1

I have a repo with lots of commits and lots of Blobs. I want to migrate to LFS because it takes significant time to clone and fetch the repo; However, when running the git lfs migrate import command, the repo goes from ~40 GB to well over 200GB. I don't know the actual size because the command has been running for a whole day and is only 40% done. My question is, why is the storage so large when the files in the repo are only around 3GB with no git history? (might be helpful to mention that the git history alone to date is around 17GB)

I tried git lfs migrate import but this is less of a solution and more of a why

UPDATE: I am not looking at how to solve the storage problem locally or remotely. I want to understand why and how LFS is storing objects in a blob store to rack up so much storage space.

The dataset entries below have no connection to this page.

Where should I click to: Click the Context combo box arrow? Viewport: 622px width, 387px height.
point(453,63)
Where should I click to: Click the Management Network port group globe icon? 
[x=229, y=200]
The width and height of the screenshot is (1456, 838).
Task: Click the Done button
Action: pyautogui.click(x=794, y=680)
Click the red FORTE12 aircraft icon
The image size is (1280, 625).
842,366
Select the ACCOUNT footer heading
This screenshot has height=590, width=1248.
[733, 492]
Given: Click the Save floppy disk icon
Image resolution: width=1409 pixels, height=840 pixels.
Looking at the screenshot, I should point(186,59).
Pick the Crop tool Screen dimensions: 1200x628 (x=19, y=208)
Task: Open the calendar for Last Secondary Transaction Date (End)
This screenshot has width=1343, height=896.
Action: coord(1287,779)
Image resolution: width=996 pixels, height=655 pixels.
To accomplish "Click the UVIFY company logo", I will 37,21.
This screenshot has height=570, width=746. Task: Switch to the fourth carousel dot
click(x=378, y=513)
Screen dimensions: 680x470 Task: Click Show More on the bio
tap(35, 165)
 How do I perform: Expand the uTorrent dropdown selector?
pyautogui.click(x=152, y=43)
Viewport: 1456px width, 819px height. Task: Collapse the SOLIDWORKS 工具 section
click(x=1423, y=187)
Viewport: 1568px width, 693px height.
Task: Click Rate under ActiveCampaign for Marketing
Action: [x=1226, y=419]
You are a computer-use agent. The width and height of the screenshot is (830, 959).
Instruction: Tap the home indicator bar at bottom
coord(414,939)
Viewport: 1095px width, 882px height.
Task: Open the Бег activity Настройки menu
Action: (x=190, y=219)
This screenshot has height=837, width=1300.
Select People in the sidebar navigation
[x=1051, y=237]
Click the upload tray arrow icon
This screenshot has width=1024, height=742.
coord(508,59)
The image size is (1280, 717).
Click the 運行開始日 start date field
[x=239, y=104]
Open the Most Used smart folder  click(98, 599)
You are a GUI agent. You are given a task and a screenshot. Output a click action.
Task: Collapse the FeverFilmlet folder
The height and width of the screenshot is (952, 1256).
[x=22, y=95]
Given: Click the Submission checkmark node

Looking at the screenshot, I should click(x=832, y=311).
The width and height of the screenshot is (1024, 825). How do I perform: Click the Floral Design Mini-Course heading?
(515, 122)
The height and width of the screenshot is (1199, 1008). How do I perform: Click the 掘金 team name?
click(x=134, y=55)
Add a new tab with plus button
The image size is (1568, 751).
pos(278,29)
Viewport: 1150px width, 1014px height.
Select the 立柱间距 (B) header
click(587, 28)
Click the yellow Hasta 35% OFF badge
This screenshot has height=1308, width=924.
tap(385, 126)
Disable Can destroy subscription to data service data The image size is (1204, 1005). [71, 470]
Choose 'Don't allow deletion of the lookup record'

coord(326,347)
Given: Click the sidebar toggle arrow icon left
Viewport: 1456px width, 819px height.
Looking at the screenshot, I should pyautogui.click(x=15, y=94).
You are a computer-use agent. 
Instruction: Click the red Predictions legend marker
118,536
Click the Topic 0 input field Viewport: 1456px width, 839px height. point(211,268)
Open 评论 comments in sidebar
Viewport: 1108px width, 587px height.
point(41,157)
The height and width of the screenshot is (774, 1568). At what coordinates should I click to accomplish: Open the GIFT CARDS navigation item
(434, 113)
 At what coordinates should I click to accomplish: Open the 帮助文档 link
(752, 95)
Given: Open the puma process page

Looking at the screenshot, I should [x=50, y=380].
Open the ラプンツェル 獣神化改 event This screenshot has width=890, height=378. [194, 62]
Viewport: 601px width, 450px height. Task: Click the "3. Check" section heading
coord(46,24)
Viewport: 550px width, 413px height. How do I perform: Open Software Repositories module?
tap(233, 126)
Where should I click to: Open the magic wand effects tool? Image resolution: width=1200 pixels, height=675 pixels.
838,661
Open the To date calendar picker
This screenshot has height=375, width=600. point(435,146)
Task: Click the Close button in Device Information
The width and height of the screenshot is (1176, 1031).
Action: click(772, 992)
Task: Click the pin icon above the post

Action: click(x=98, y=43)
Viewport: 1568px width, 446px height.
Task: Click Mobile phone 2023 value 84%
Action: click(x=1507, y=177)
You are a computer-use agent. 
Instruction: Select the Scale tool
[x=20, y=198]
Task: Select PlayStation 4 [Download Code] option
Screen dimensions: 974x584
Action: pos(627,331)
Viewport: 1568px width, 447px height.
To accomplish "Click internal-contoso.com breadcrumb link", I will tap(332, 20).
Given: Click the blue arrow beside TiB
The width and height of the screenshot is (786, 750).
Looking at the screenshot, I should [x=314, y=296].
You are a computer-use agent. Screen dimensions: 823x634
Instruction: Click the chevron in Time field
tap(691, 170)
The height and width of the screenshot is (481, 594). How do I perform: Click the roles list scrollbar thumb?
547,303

  • Is there a reason that you need to keep...so much history around? Usually people undergo some kind of [repo trimming ceremony](https://stackoverflow.com/q/2116778/1079354) before it clips 100 *megabytes*. – Makoto Nov 11 '22 at 22:39
  • 1
    Does this answer your question? [What does git lfs migrate do?](https://stackoverflow.com/questions/51782043/what-does-git-lfs-migrate-do) – Daniel Mann Nov 11 '22 at 22:40
  • @Makoto, we need it for audit reasons. So unfortunately, we cannot trim anything –  Nov 11 '22 at 22:45
  • @DanielMann no, not really, I understand that locally I can prune these things, but I want to understand why on a remote LFS server, it takes up so much. Is it making a new copy of each changed object like LFS is supposed to solve? Even if that is the case the git with the objects in the history is only 20GB while the git with LFS is HUGE –  Nov 11 '22 at 22:48
  • ...I think you have made a grave error in treating Git as an audit utility. But that's neither here nor there. – Makoto Nov 11 '22 at 23:01
  • @Makoto do you actually mind elaborating on that? Is there another way to keep track of who touched and changed files and when? That might actually solve a problem If you know a solution to this other than the commit history –  Nov 11 '22 at 23:28
  • I mean, if you ***really*** need all of that history, normally what people do is [compress it](https://stackoverflow.com/a/55515739/1079354) at periodic points when the size of the repo is Too Large™, for a given definition of that, as opposed to letting the repo continue to grow. I don't know what audits you do and what the expected lifetime is for maintaining these records, but in the use cases that Git has - mostly just versioning flat-files - this exercise isn't really undertaken all that often unless there are binaries in the repo. – Makoto Nov 11 '22 at 23:37
  • @Dalton Are these large files you're trying to extract **text**? Because Git is actually very good about compressing and storing deltas for text. If you're now trying to take massive *text* files and put them into an uncompressed blob store, it would make perfect sense that they'd use a ton more space in the LFS store than they did in the repo. – Daniel Mann Nov 12 '22 at 00:42
  • Consider using shallow clones if you do not want to have the full thing in your local while keeping the whole thing in a remote repo. – eftshift0 Nov 12 '22 at 11:23

1 Answers1

2

When you use Git to store any object, it stores the data deltified which stores most of the objects as references to other objects. It then compresses the objects. This is great if your objects are text files, but with many large files, they are already compressed (images or textures) and therefore the deltification step is slow and ineffective and compression actually expands the data.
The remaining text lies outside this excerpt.